### AIM OF THE TASK
Give the data again exactly, from its opening line through the line in which "The image size is (966, 431)." appears.
=== MATERIAL FOR THIS EXERCISE ===
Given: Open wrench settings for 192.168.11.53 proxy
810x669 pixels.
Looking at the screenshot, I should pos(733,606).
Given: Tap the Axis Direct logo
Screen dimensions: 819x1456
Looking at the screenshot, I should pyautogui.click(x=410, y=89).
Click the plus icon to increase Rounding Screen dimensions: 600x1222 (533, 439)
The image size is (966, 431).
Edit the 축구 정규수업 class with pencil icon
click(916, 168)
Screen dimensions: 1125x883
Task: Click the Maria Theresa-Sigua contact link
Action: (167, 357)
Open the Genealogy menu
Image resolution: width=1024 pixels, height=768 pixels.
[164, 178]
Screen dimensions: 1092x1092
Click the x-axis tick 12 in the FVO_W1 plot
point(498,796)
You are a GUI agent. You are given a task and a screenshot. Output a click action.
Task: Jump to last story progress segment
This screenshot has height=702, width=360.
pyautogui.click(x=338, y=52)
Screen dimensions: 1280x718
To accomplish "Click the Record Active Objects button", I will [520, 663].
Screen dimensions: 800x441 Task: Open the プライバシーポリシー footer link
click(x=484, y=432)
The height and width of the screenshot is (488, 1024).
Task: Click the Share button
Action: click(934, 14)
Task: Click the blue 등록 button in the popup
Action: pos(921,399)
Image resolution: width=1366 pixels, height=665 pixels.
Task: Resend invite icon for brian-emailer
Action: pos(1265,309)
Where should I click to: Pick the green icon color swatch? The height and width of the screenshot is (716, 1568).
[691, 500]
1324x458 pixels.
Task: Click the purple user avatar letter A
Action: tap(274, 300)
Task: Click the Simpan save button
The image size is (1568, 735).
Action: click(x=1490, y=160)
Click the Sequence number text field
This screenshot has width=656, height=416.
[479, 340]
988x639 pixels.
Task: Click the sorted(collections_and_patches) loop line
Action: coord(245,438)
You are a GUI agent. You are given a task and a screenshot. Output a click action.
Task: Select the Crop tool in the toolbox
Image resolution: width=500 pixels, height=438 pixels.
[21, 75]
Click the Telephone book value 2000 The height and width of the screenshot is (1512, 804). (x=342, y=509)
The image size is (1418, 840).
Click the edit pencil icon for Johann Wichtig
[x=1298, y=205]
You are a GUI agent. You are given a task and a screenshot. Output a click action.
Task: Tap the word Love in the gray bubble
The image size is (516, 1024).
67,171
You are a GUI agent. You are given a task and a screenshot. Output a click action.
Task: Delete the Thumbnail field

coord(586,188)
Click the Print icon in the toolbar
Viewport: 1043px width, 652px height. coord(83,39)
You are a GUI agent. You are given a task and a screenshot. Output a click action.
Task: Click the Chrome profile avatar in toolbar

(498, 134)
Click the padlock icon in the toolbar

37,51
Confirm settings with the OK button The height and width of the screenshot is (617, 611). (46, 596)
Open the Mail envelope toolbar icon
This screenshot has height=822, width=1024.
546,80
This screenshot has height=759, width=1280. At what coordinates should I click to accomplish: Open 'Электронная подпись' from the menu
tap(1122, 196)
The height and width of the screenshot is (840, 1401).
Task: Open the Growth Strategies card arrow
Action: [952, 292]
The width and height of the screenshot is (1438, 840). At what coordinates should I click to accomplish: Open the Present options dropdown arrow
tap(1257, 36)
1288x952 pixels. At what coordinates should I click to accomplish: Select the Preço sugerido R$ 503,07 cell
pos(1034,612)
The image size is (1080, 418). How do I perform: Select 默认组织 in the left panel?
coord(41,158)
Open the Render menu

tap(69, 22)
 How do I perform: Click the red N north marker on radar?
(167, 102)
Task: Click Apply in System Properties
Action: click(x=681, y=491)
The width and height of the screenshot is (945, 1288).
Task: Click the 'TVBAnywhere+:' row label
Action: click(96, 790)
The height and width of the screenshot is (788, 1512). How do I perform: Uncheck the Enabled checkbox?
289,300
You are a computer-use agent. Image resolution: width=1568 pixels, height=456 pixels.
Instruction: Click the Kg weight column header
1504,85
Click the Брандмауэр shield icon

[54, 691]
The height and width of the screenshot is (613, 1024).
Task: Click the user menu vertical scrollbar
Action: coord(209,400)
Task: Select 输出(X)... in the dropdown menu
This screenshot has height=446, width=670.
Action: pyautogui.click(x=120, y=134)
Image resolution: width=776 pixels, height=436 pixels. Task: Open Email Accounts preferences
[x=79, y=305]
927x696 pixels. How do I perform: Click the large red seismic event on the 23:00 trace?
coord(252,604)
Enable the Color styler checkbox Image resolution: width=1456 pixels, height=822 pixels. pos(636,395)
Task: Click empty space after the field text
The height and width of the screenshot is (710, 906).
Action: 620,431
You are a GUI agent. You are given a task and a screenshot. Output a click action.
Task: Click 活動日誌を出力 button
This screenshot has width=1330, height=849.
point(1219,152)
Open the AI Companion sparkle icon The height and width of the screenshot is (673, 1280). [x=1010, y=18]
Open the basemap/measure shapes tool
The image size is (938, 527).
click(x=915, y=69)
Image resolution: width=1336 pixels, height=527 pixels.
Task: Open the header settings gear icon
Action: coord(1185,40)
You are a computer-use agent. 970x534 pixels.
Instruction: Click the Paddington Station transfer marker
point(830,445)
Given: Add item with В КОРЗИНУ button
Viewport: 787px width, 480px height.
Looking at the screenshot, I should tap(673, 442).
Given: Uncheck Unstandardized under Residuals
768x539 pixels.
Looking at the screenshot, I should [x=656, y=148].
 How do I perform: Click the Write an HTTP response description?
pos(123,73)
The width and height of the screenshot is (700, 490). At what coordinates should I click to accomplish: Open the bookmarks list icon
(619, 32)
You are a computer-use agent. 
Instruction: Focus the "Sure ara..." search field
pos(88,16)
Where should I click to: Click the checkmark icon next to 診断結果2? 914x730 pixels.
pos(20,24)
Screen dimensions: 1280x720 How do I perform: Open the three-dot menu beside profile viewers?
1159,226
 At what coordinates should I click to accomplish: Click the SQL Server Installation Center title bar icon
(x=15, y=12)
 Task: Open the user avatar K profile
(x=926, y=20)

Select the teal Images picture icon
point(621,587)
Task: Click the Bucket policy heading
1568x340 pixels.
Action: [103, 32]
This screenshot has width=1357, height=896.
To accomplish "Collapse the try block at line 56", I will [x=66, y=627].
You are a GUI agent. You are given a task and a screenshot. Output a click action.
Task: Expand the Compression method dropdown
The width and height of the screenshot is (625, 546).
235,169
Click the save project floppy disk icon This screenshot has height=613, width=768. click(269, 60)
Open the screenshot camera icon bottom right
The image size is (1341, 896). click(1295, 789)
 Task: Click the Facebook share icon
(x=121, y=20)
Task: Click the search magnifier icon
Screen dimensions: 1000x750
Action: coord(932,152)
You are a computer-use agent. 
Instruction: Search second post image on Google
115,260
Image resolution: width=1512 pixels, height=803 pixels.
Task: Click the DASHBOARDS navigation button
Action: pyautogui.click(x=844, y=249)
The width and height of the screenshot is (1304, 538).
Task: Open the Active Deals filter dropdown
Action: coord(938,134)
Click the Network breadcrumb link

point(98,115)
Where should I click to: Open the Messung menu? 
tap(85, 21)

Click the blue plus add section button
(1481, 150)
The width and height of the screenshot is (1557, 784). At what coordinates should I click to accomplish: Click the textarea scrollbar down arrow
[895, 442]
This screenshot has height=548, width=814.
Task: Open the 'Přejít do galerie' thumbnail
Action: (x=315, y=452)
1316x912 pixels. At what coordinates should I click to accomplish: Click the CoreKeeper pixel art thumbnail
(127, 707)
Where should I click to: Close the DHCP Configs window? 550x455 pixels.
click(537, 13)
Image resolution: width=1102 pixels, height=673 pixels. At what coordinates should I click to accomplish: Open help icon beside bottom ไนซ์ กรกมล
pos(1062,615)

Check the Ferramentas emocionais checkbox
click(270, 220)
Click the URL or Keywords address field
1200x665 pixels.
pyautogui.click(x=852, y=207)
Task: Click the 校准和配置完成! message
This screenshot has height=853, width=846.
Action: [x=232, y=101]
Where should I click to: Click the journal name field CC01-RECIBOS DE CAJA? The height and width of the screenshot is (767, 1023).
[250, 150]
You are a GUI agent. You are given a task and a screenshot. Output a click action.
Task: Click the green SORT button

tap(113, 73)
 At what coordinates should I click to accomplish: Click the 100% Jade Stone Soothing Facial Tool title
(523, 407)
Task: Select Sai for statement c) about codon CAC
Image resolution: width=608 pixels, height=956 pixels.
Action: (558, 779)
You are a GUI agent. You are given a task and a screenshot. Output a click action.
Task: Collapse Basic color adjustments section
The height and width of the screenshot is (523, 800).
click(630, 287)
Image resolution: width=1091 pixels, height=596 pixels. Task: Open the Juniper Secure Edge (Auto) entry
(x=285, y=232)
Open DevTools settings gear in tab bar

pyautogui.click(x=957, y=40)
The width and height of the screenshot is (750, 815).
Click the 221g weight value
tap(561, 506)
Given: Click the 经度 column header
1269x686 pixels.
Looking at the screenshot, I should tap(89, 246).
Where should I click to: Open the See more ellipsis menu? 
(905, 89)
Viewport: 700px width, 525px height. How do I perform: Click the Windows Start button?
===
### RESULT BELOW
Given: Open wrench settings for 192.168.11.53 proxy
810x669 pixels.
Looking at the screenshot, I should pos(733,606).
Given: Tap the Axis Direct logo
Screen dimensions: 819x1456
Looking at the screenshot, I should pyautogui.click(x=410, y=89).
Click the plus icon to increase Rounding Screen dimensions: 600x1222 (533, 439)
The image size is (966, 431).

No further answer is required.